▶ [Supplied material]

········

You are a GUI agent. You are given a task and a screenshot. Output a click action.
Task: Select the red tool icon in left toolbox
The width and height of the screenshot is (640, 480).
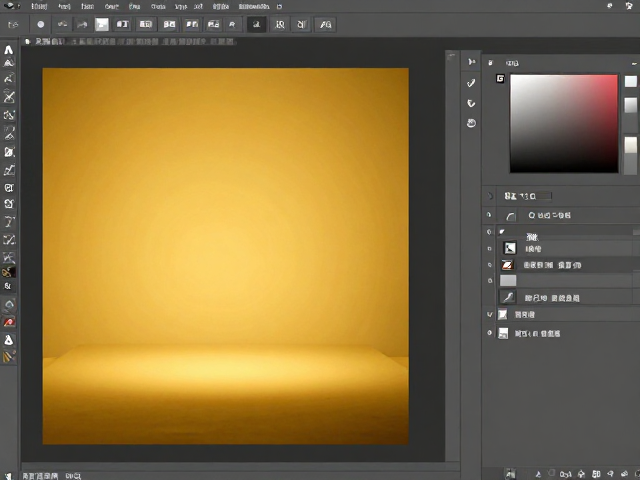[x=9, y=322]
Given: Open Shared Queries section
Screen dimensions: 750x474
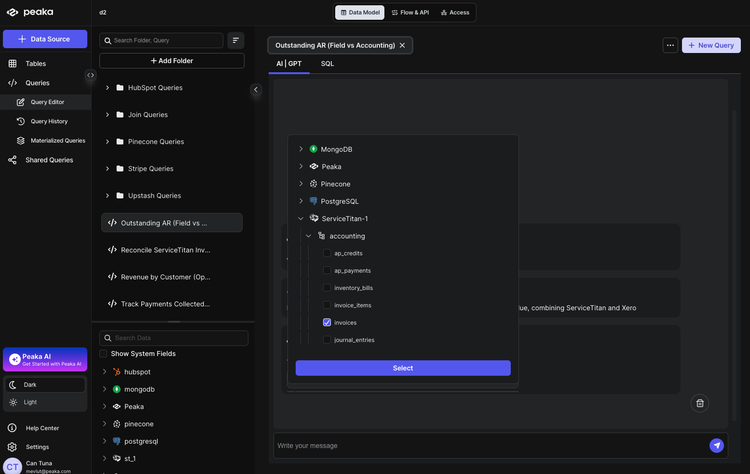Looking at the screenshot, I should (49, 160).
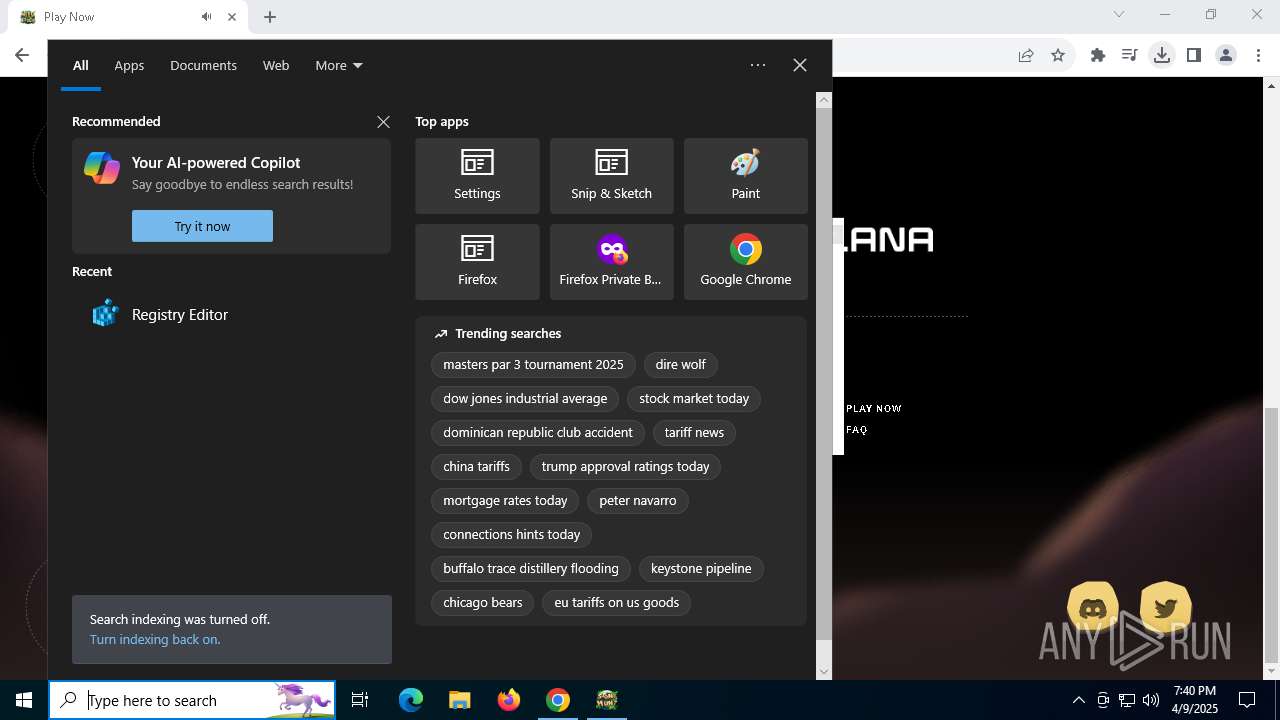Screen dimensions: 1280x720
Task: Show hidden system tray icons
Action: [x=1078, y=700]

········

Would you copy out every entry above word for word, without the pictures?

You are a GUI agent. You are given a task and a screenshot. Output a click action.
Task: Select the red tool icon in left toolbox
The width and height of the screenshot is (640, 480).
[x=9, y=322]
Given: Open Shared Queries section
Screen dimensions: 750x474
Looking at the screenshot, I should (49, 160).
Screen dimensions: 1280x720
Task: Show hidden system tray icons
Action: [x=1078, y=700]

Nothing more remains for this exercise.